*** Task inputs ***
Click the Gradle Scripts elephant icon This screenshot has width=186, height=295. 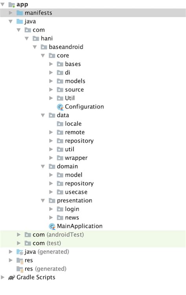(12, 278)
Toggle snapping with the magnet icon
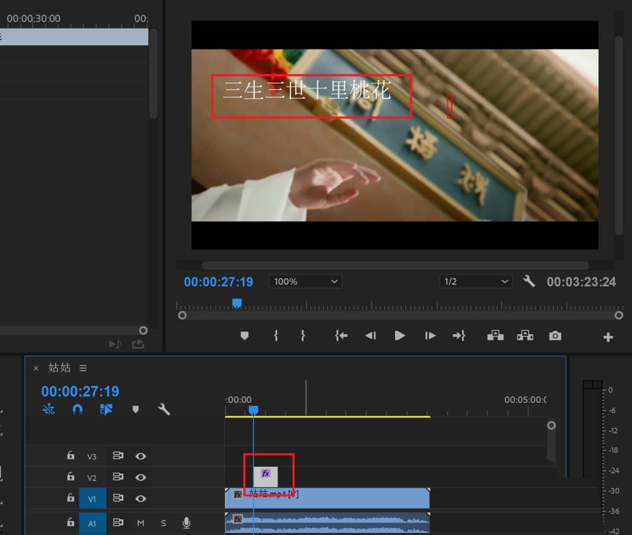 pyautogui.click(x=77, y=409)
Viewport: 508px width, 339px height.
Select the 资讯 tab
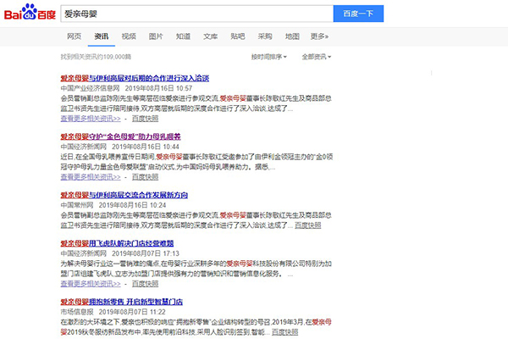pyautogui.click(x=102, y=36)
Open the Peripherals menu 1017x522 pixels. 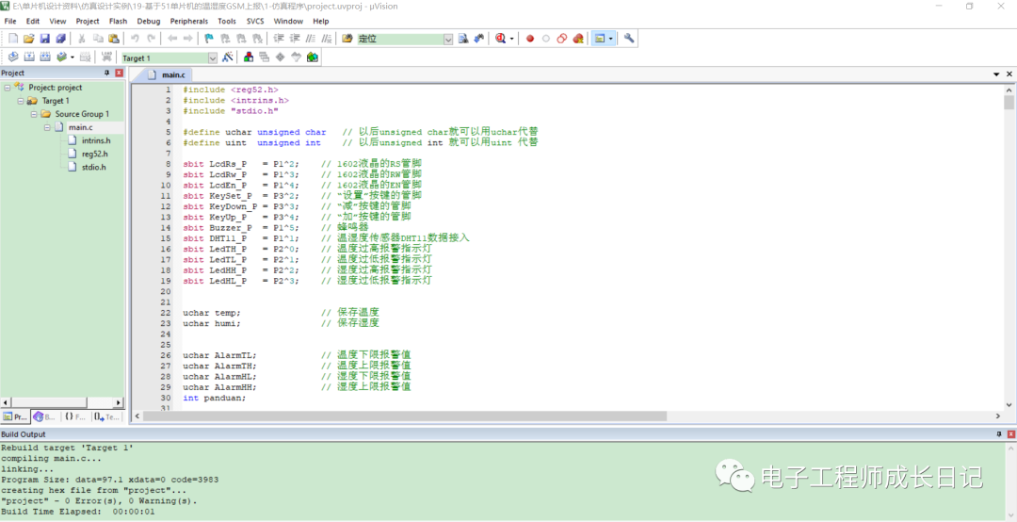pos(188,21)
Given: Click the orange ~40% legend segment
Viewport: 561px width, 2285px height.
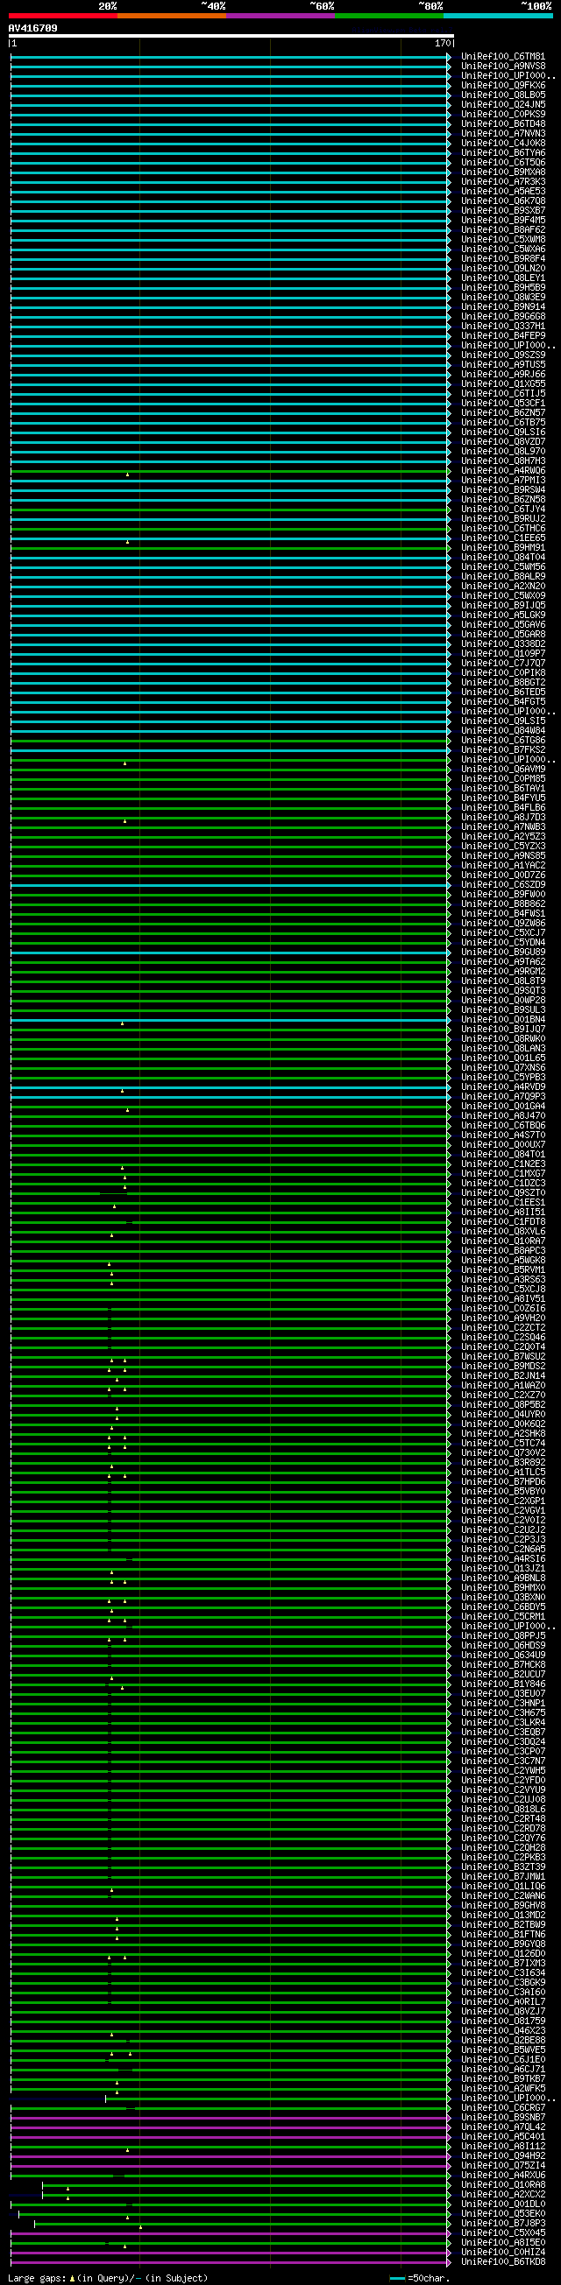Looking at the screenshot, I should [171, 16].
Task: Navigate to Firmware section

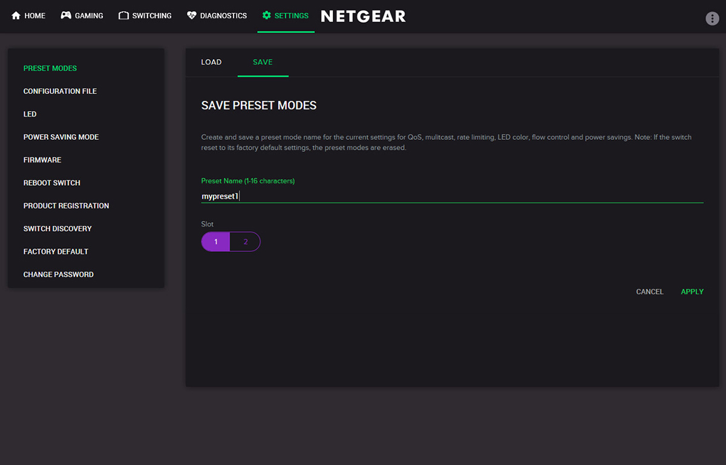Action: coord(42,160)
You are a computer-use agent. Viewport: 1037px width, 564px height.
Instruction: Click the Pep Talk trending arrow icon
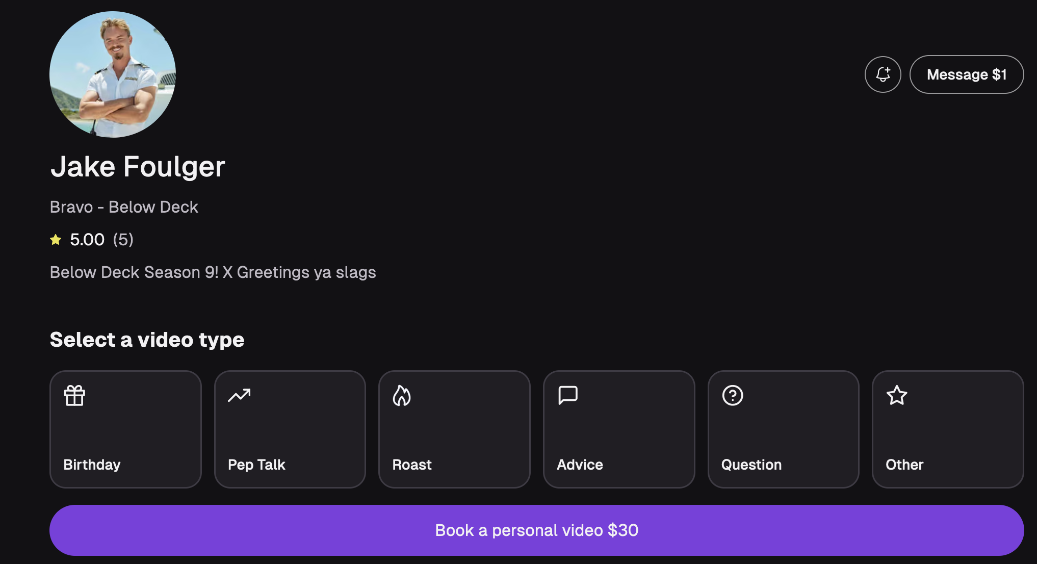click(239, 395)
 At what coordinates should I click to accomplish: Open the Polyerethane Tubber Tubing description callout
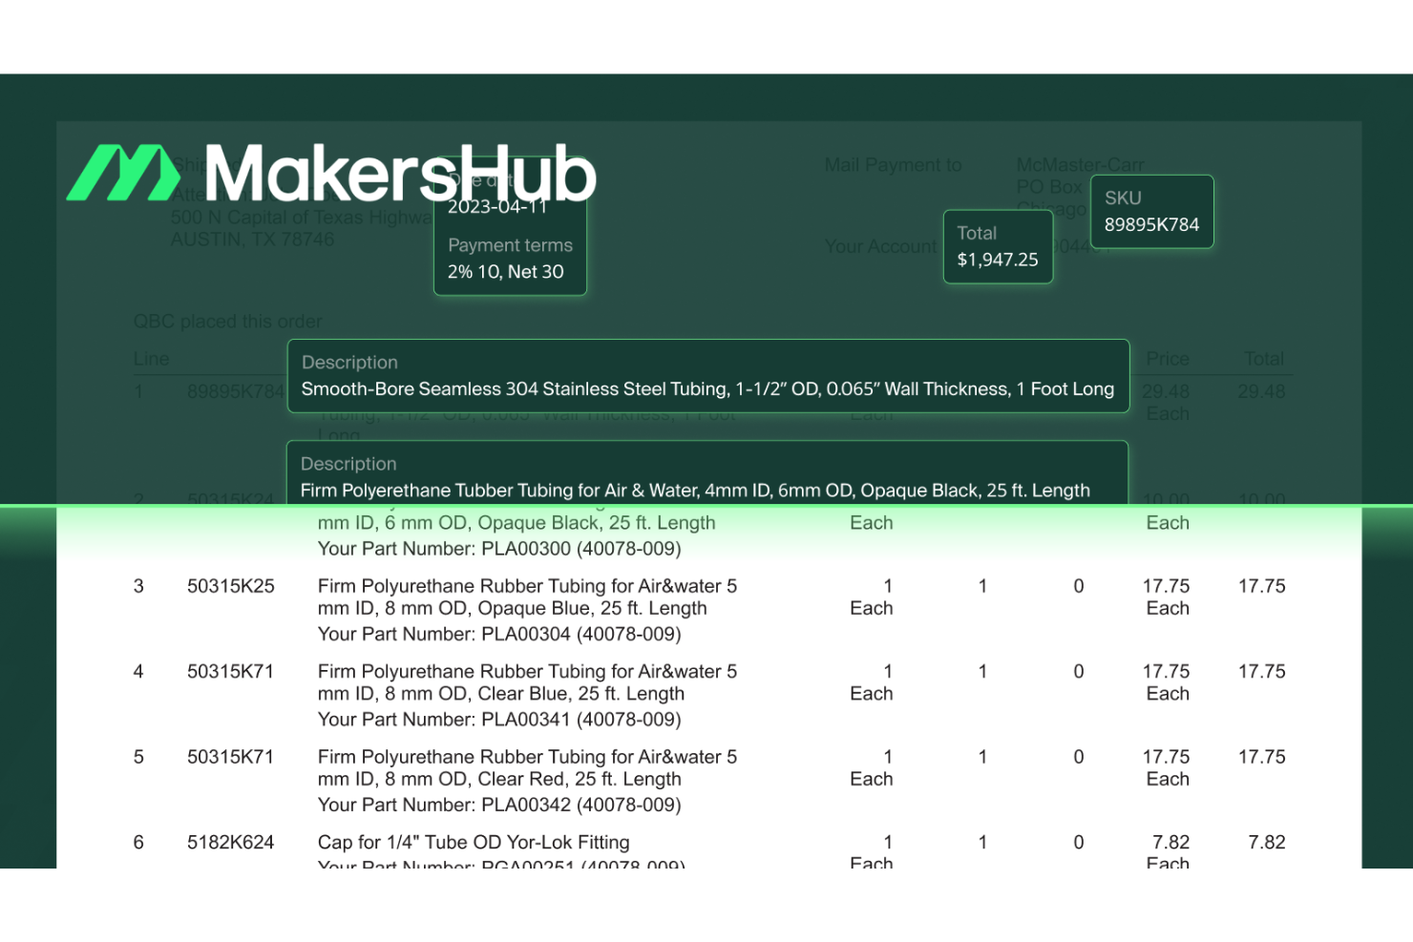707,477
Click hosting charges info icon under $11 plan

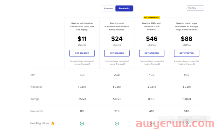89,64
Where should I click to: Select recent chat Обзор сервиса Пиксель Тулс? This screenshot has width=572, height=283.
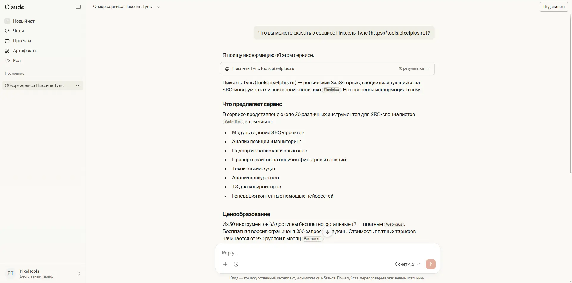click(34, 85)
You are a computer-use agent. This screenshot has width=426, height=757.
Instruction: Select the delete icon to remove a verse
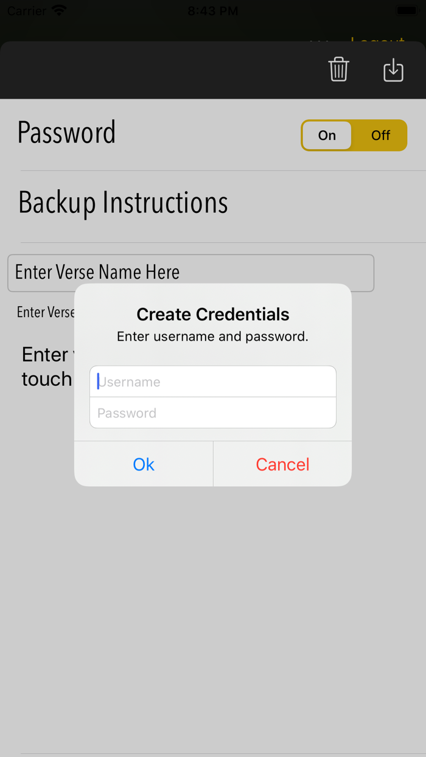coord(338,69)
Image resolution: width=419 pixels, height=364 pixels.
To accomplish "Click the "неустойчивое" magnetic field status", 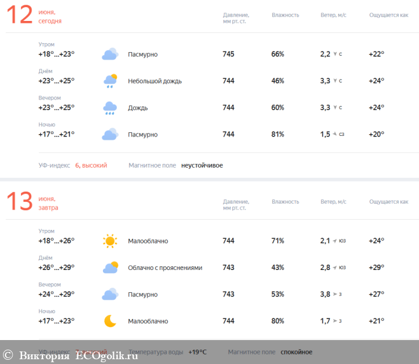I will 202,165.
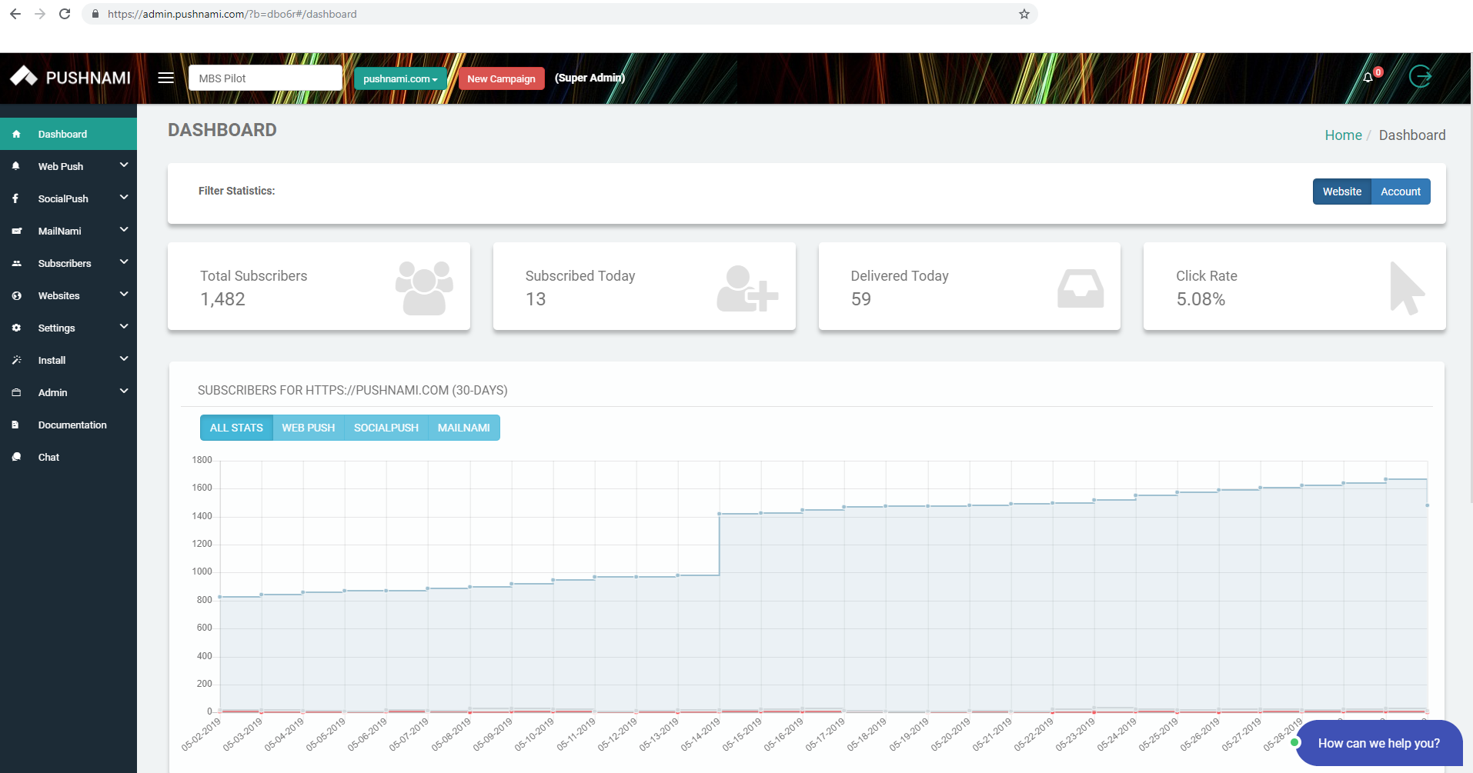
Task: Click the browser reload icon
Action: 65,14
***
## The problem
Your answer should consist of the lines above that hold the word "agent", copied exactly.

## Reply to the exercise
You are a computer-use agent. Viewport: 1037px width, 564px height.
You are a computer-use agent. This screenshot has width=426, height=757.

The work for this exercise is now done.